To promote scholarly communication, a faculty collaboration space, equipped with teleconferencing and other technology, has been built (Figure 5). Improved areas for quiet and group study, an increased number of computer workstations, a centralized service desk, and an expanded archives department are all part of the redesign project. A warm and inviting lobby and library entryway, ideal for meeting colleagues and study partners, has been added (Figure 6). Expanded study areas with a variety of tables, comfortable chairs, and sofas help put users at ease for those long hours of studying. Two computer classrooms (one seating fifteen, one seating thirty-five) support library and institutional instruction programs. More worktables with improved seating, ideal for working or studying in groups, have been added, as well as an inviting leisure reading area, perfect for relaxing while reading a newspaper or magazine. Improved lighting, new carpeting, and a brighter color palette add to the ambience. Additional public computers provide additional access to the library's constantly increasing online resources.

Figure 5
Gustave L. and Janet W. Levy Library collaboration area
Figure 6
Gustave L. and Janet W. Levy Library entrance

The library continued to be open during normal hours throughout the renovation, although there were brief demolition periods during which areas of the library were not available for use.

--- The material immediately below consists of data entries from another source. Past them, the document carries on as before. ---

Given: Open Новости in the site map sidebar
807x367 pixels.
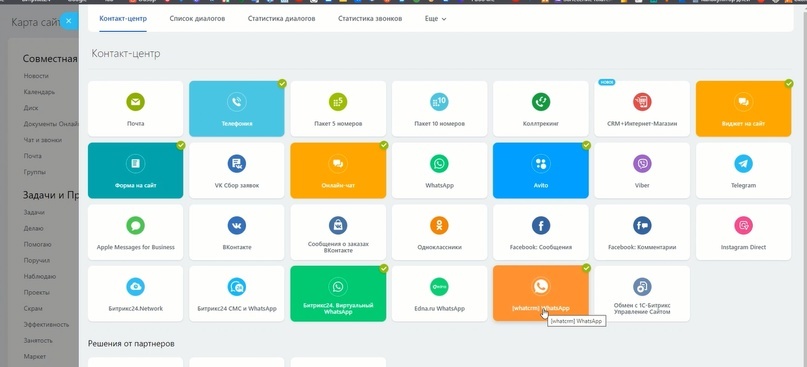Looking at the screenshot, I should [x=36, y=76].
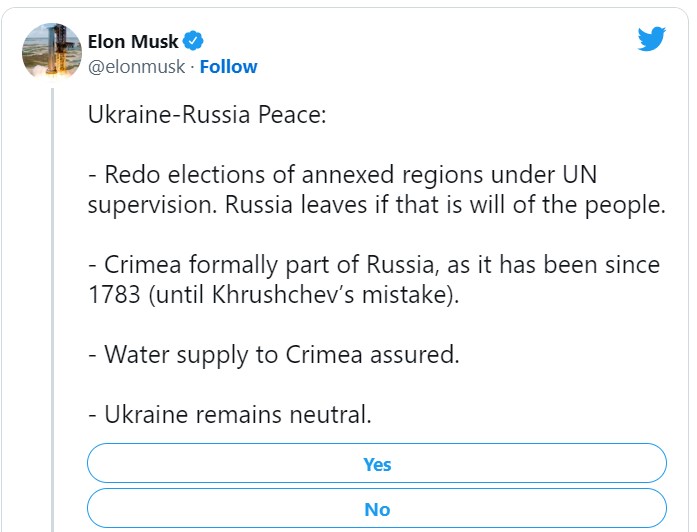The width and height of the screenshot is (697, 532).
Task: Click the word 'supervision' in the tweet
Action: pyautogui.click(x=152, y=206)
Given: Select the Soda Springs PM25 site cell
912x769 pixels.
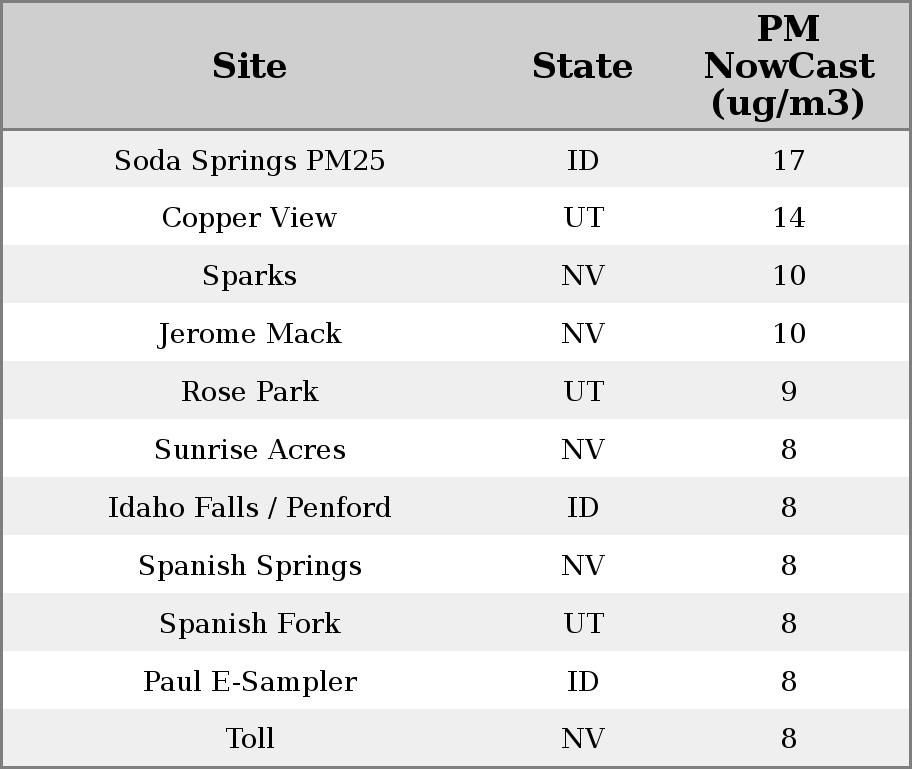Looking at the screenshot, I should click(x=249, y=160).
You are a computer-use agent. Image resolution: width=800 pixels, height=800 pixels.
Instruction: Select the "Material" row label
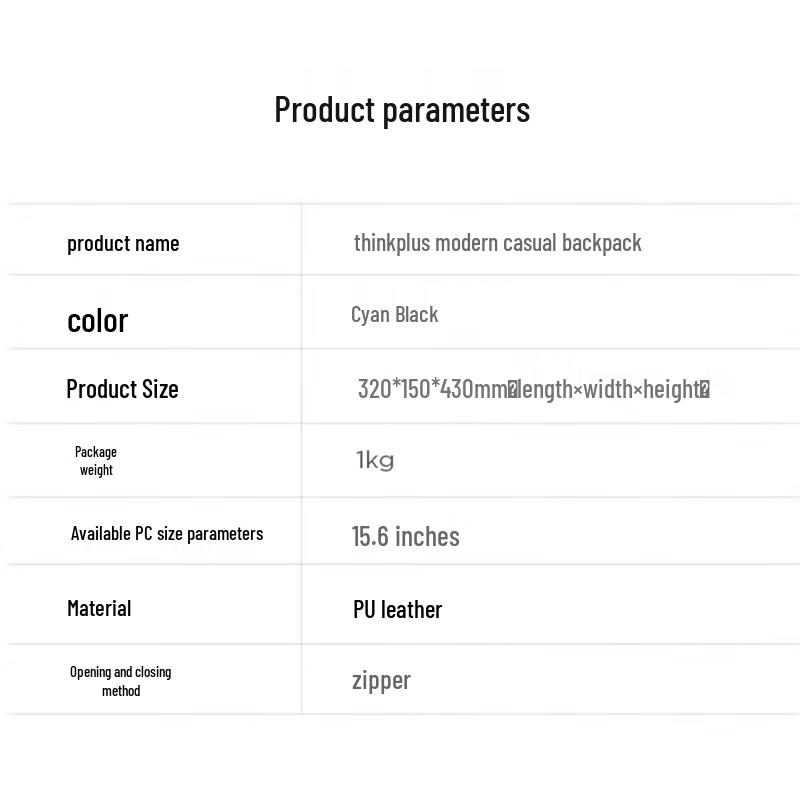click(x=99, y=608)
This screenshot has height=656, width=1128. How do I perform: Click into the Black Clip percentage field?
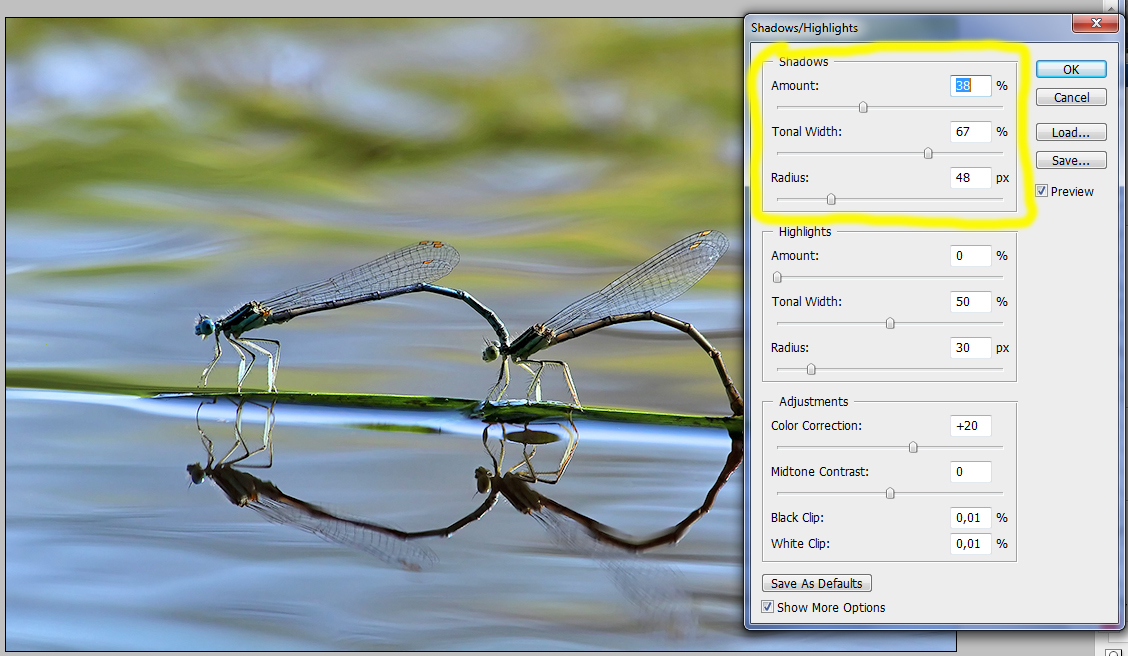969,518
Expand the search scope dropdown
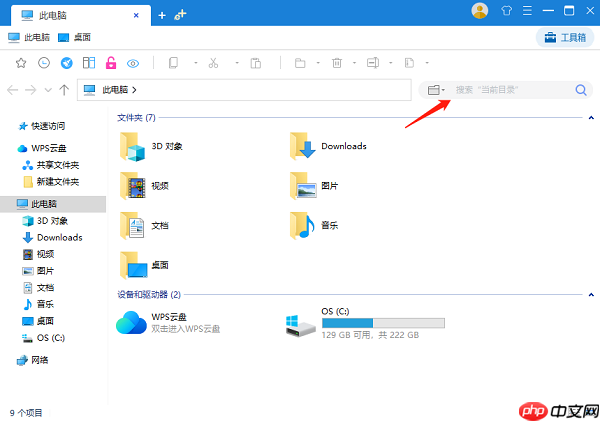This screenshot has width=600, height=421. point(436,90)
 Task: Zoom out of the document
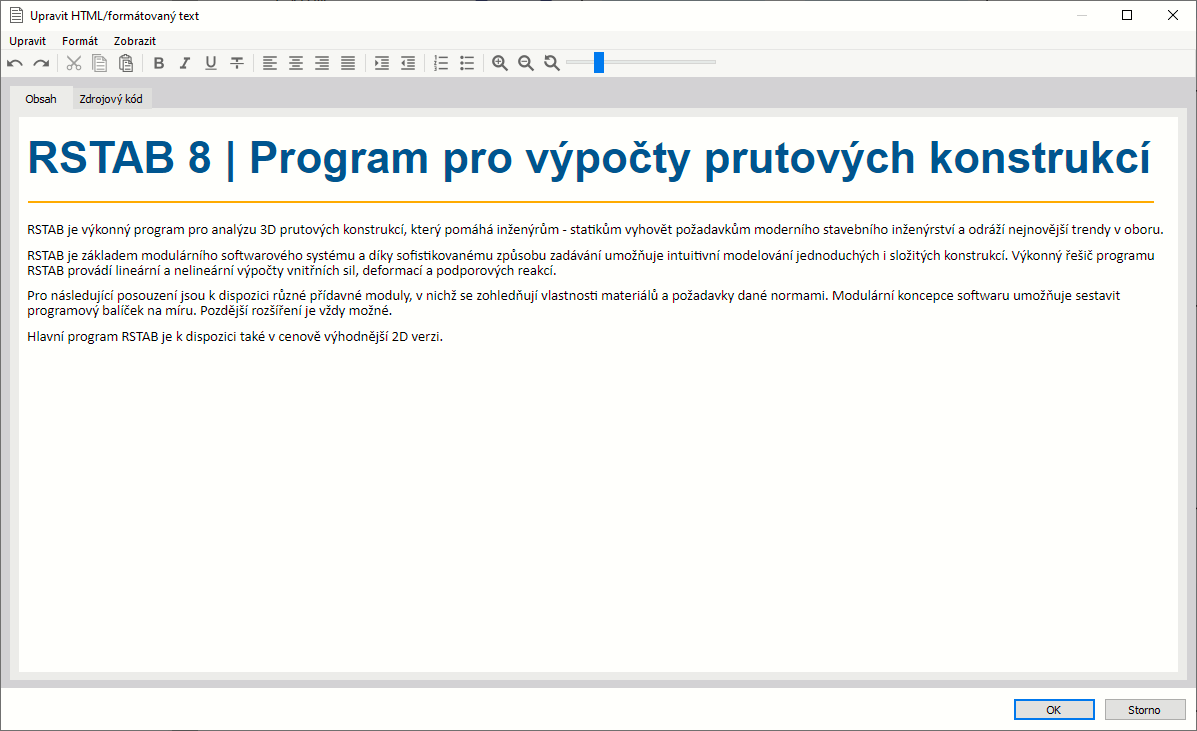pos(525,62)
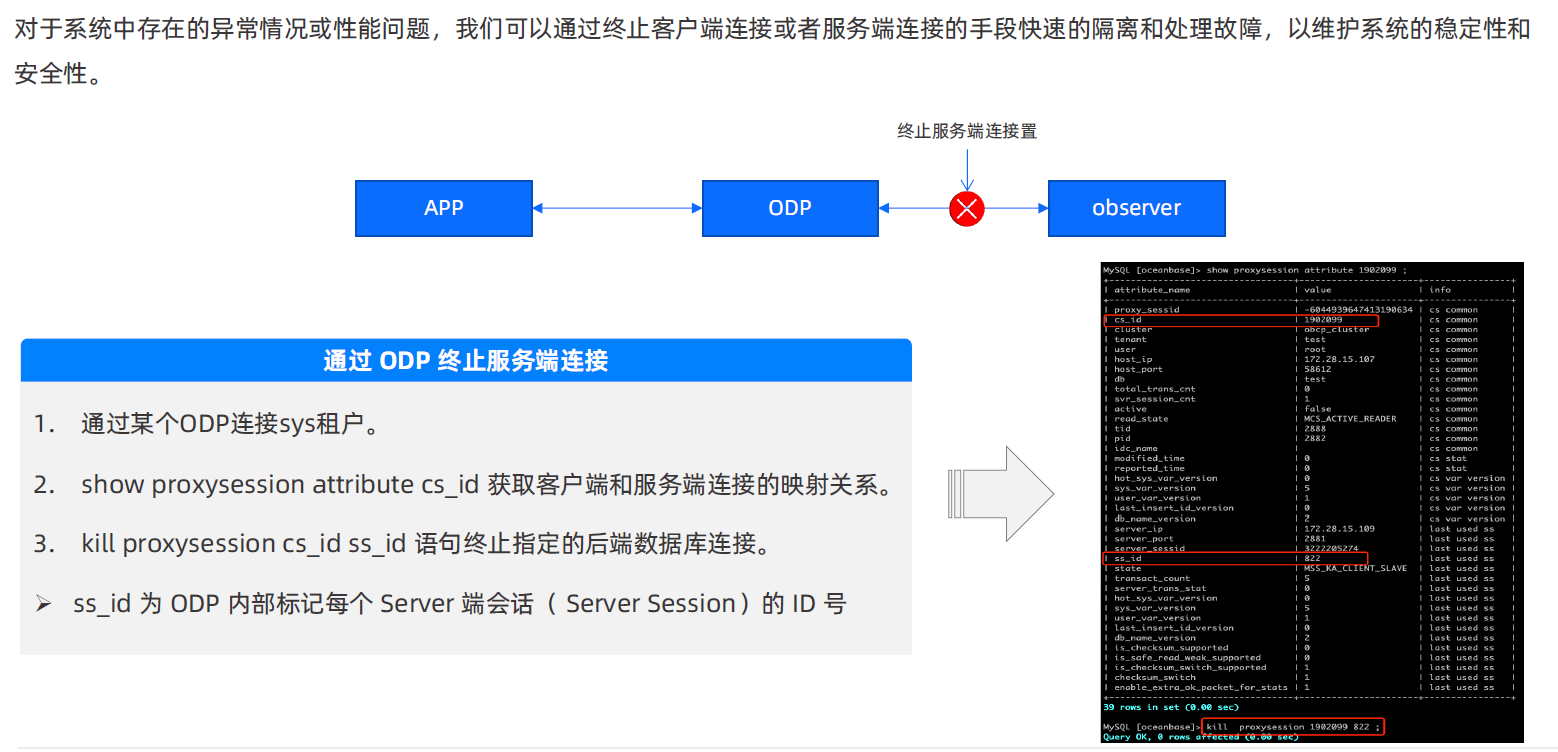Click step 1 about connecting sys tenant
Image resolution: width=1558 pixels, height=752 pixels.
click(x=206, y=424)
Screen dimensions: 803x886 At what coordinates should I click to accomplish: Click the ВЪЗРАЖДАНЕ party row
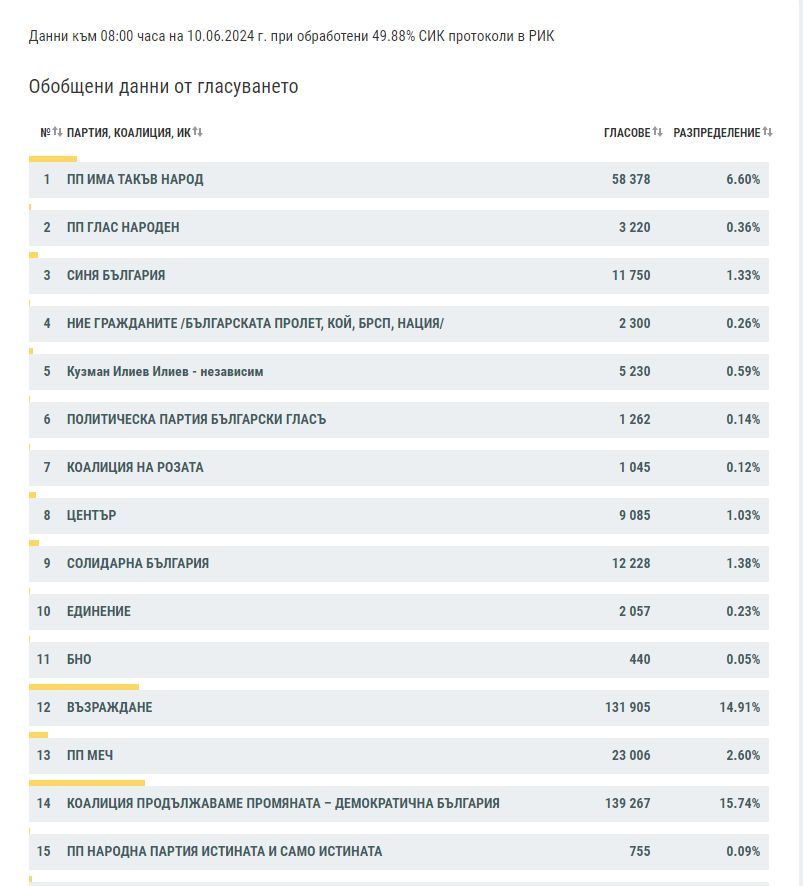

University of Colorado Denver Health Sciences Library Submitted by Gerald (Jerry) Perry, AHIP, director

The University of Colorado (UC) Denver Health Sciences Library (HSL) on the Anschutz Medical Campus is the premier academic health sciences library in the region, offering highly integrated and exceptional quality information services to a diverse array of constituencies on a rapidly expanding metropolitan Denver campus and throughout the state of Colorado. Its new library opened in October 2007 and was envisioned as a regional resource for the dissemination of quality health information and as a signature building on the new UC Denver health sciences campus on the former Fitzsimons Army Base in Aurora, Colorado. As a building, the HSL rests at the crossroads of the Anschutz Medical Campus and the Town Center of the Fitzsimons Redevelopment Authority, welcoming the campus and broader Aurora and Denver communities to the university (Figure 7).

Figure 7
University of Colorado Denver Health Sciences Library, exterior view

As a signature structure on campus, it reminds the community of the centrality of information in achieving the mission of the university in the areas of research, clinical care, and education of future generations of health care practitioners. With its patios, café, and gallery, the HSL offers a place of reflection and regeneration. It is a place of scholarship and a remarkable resource for academic success. Students, staff, and faculty are encouraged to use its resources, both in person and virtually. The library also welcomes the public and strives to serve the people of Colorado through its community service mission. The facility constitutes a unique asset with a comprehensive health sciences information collection in print, media, and digital formats. The essence of what it means to live in the beautiful state of Colorado is woven throughout the building in its design, layout, and furnishings.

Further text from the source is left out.